И какая-нибудь Жюли или Матильда нраву матросскому не препятствует, исправно обирает его разгулявшегося и ведет с ним беседу деликатную, и так ведет (на то она и француженка), что и матрос беседу ее понимать может.

— Обходительна оченно, — говорит после молодой матрос Гаврила у себя на корвете, — и бестья ж эта, я вам, братцы, скажу, французинька… Так вот тебе и чешет по-нашему, так и чешет… «Рус, говорит, люблю; рус, говорит, бон». Ну и опять же: ласкова, шельма, знает, как тебя ублажить.
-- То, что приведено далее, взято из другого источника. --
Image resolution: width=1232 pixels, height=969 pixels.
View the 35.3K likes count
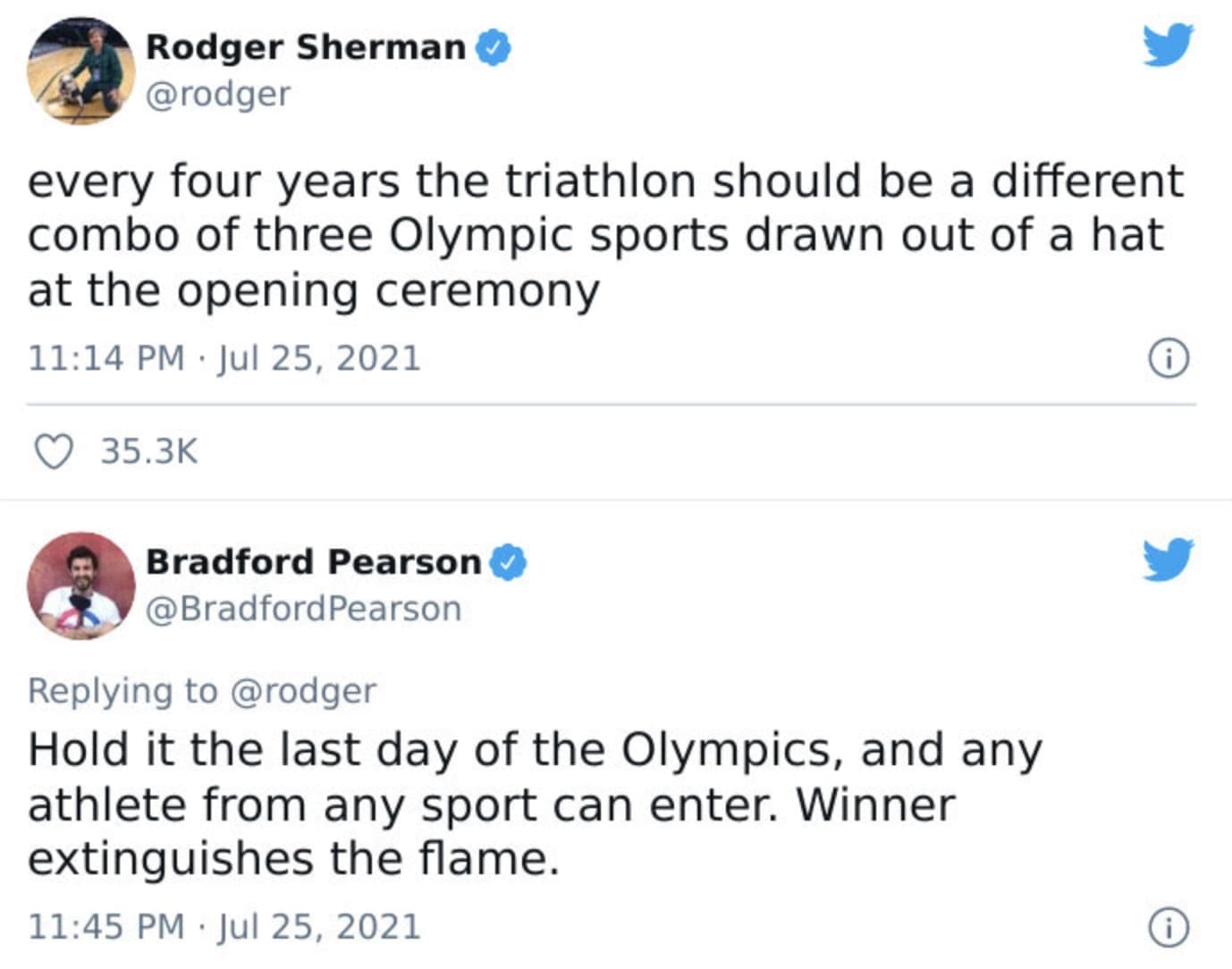click(148, 451)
Слушают ребята эти лясы и одобрительно ухмыляются.

— Гличанки — те варварки, горды, — замечает пожилой марсовой Андреев, — морду от нашего брата воротят.

— Чистоту, Кирилыч, любят. Ономнясь, я вам скажу, Фокина по роже съездила одна гличанка-то… «Зачем, говорит, нетверезое ты экое рыло, целоваться, мол, лезешь!» То-то, ребята сказывали, смеху было.
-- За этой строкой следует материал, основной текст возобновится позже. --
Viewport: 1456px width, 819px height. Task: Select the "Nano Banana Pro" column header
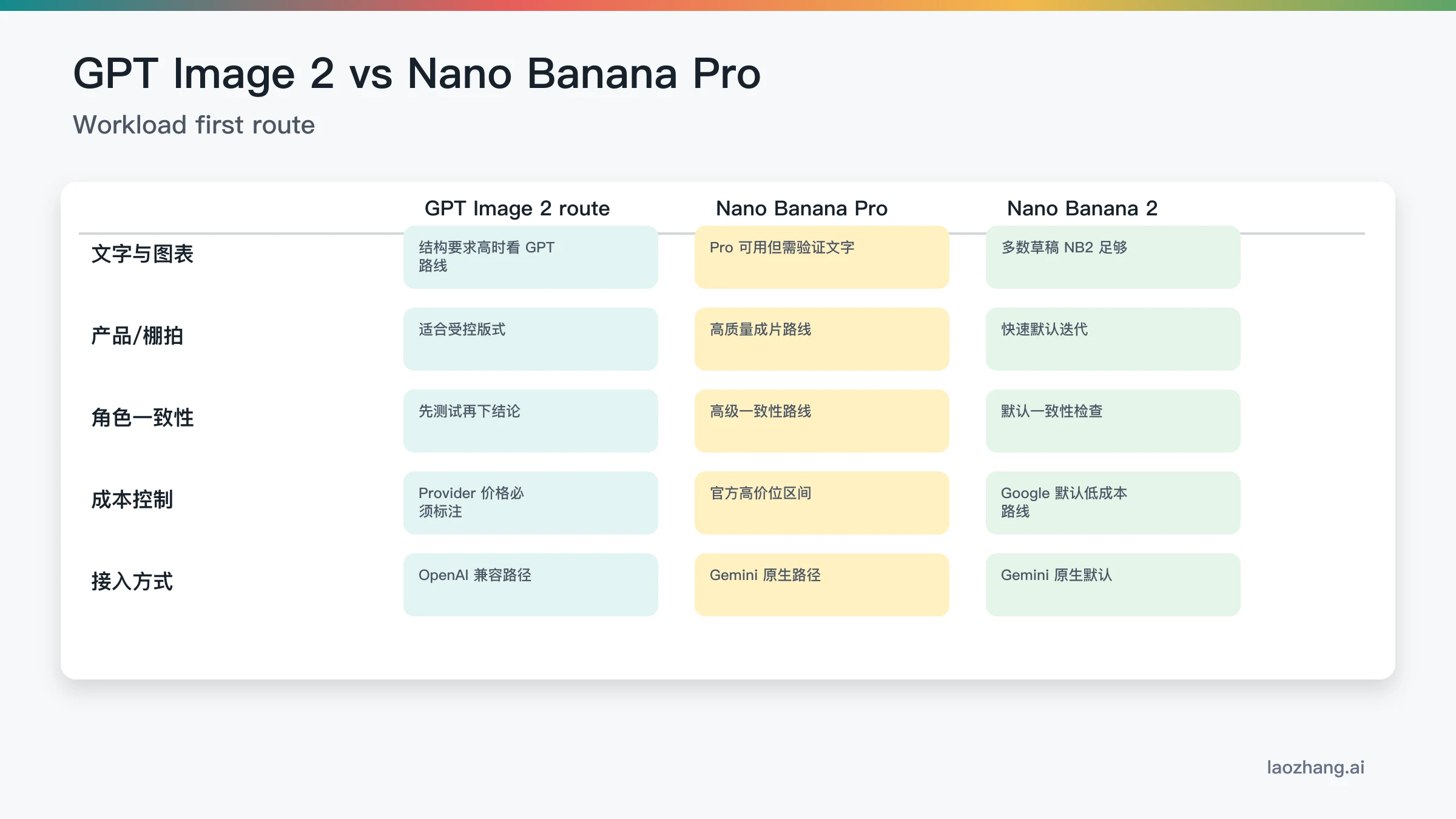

Разбрелись матросы по палубе и глядят да поглядывают на скалы, между которых тихим ходом идет корвет.

Невесело что-то подходили мы к рейду. Стоял пасмурный осенний день. Мелкий назойливый дождь мочил немилосердно, словом, погода вполне подходила к неприветливым серым скалам с рассеянными на них батареями, где мерно шагали по эспланадам закутанные в серые плащи часовые.

Корвет входил в Брест.

— Чтой-то за город будет, братцы? — спрашивают друг у друга матросы, — гличанский или хранцузский?
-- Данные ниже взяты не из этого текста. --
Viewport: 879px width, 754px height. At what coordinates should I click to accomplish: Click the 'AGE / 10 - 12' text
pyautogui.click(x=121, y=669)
— Кто его знает, братцы, какой он такой.

— Это Брест-город, — говорит кто-то, — хранцузского королевства порт. Веселый, ребята, порт. Я был там, как на «Баяне» ходили, кабаков-те… Кабаков-те сколько…

— А скажи, брат, бани там есть? — спрашивает Гаврила.

— Бани-то? Бань нету.

— Штоб им пусто было! И видно нехристей. Нигде этто бань нету. В Киле не было… И опять в Бревзене не было, и теперче нету. И што ты станешь делать? С Кронштата не мымшись. Поди, так и насекомая заведется.

— Звестно она в грязи живет, — замечают матросы.

— Так как же быть, братцы?

— Ванные есть в Бресте, помыться можно.

— Што с нее толку! В ванной не пропреешь. Одна слава — мытье… Ребята ходили в эти ванные, сказывали, что дрянно.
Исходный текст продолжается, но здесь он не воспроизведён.